Thursday, May 25, 2006
TOONERVILLE TROLLEY (1936)
I will admit it from the start: I know very little about the Toonerville Trolley. Yes, I have a handful of Toonerville Folks comic strips tucked in the pages of a few volumes of assorted collections of classic comics gathered together by the likes of the Smithsonian and so forth. As the comic is only a one-panel affair, and I have so few examples, it is hard to get a true feel for Fontaine Fox's famous strip, but I do get a much larger taste of the strip's humor than I do of the characters. I can look about and find articles about the strip, and references to the characters with wacky names like Little Woo-Woo Wortle, but I've been hard pressed for the opportunity to read many of their adventures.

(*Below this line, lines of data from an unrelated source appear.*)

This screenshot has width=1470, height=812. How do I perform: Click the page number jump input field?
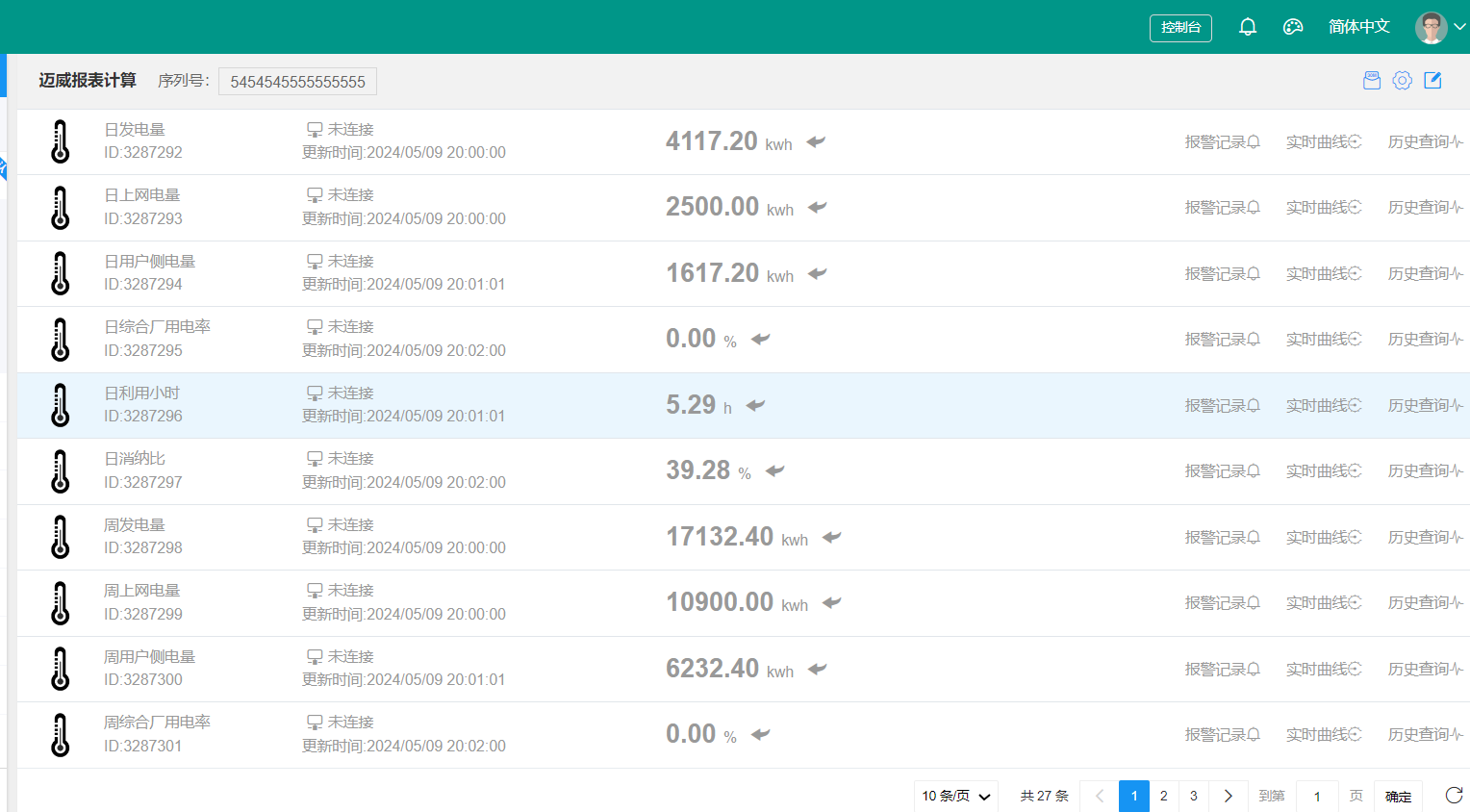pos(1317,796)
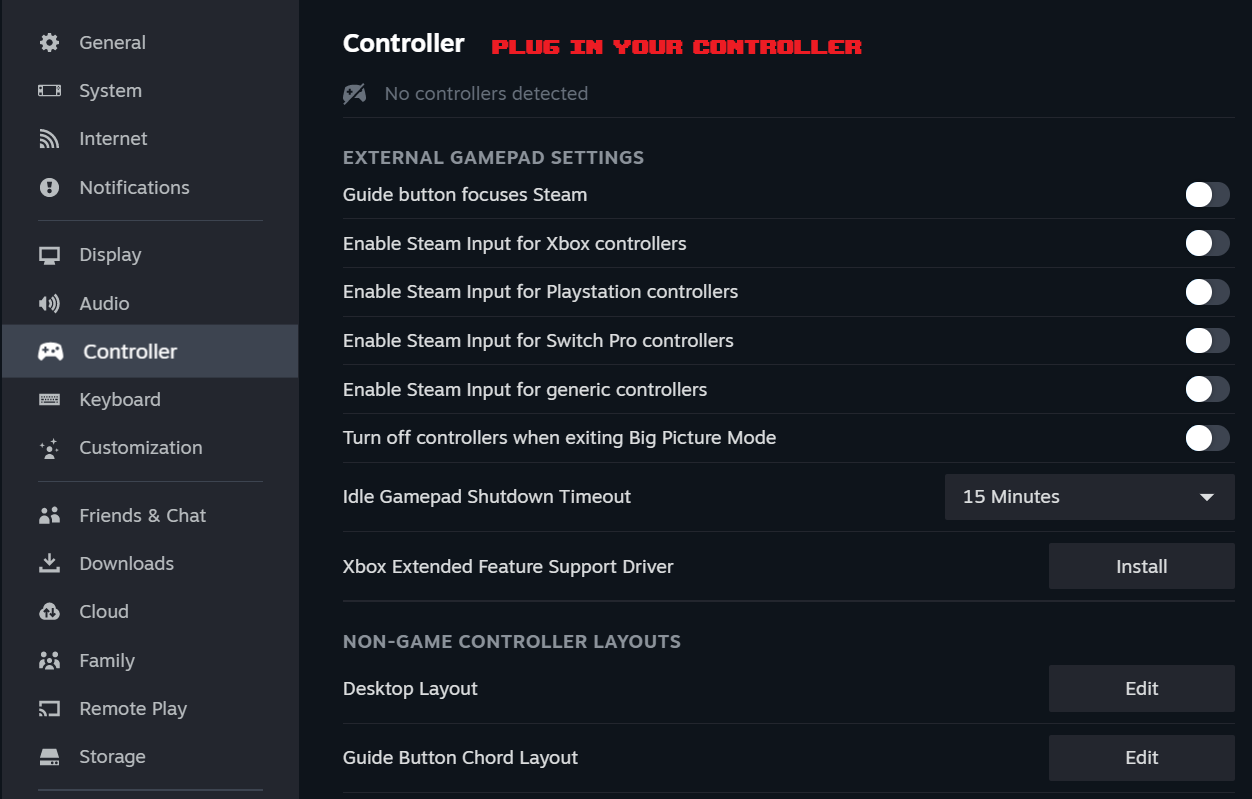Select the Notifications alert icon
Screen dimensions: 1252x799
(49, 188)
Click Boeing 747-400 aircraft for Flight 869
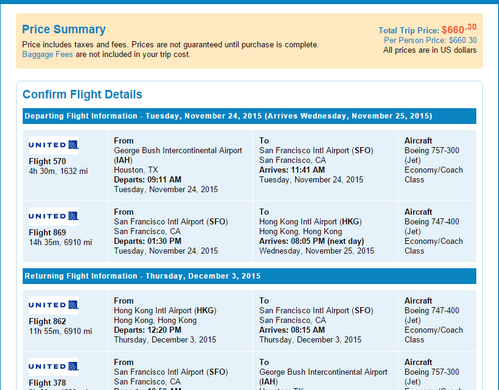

Most of what I know about the town of Toonerville is from the cartoons. Specifically, three cartoons released by the Van Beuren Studios in 1936, which also happens to be the year of the studio's demise due to studio politics (RKO's, their distributor, and not Van Beuren's; RKO chose to go with the in-the-market Disney shorts, much larger profit winners, than with Van B.'s less popular, though highly acclaimed, output). I mainly know of the Skipper, who races his trolley at breakneck speed each day trying to meet the incoming trains at the station, usually to disastrous results. In the first film of the trilogy, Toonerville Trolley, directed by Tom Palmer and Disney's Three Little Pigs helmer, Burt Gillett, the Skipper is keeping to his daily routine.
Or rather, he is eating his breakfast before embarking on his daily routine, which he can't do until the Trolley is finished getting a good scrubbing from a large blonde Nordic woman named The Powerful Katrinka. When he reminds her to hurry up so he can meet the morning train, he proves how accurate a name she possesses by wrenching the water pump clear out of the ground, pumping the water directly on the trolley car, and then picking the entire car up in the air like it was so much cotton candy and dumping the water out of its interior. "By cracky!", the Skipper complains, "I'll just about make that train!", and he winds up his little ramshackle car and heads down the tracks. He hits two rocks that threaten to make the car fall apart like a house of cards, and when he reaches a steep hill, he is very lucky that two Toonerville folks were stowed away inside, or else he would never have made it up (they get out and push nicely before departing).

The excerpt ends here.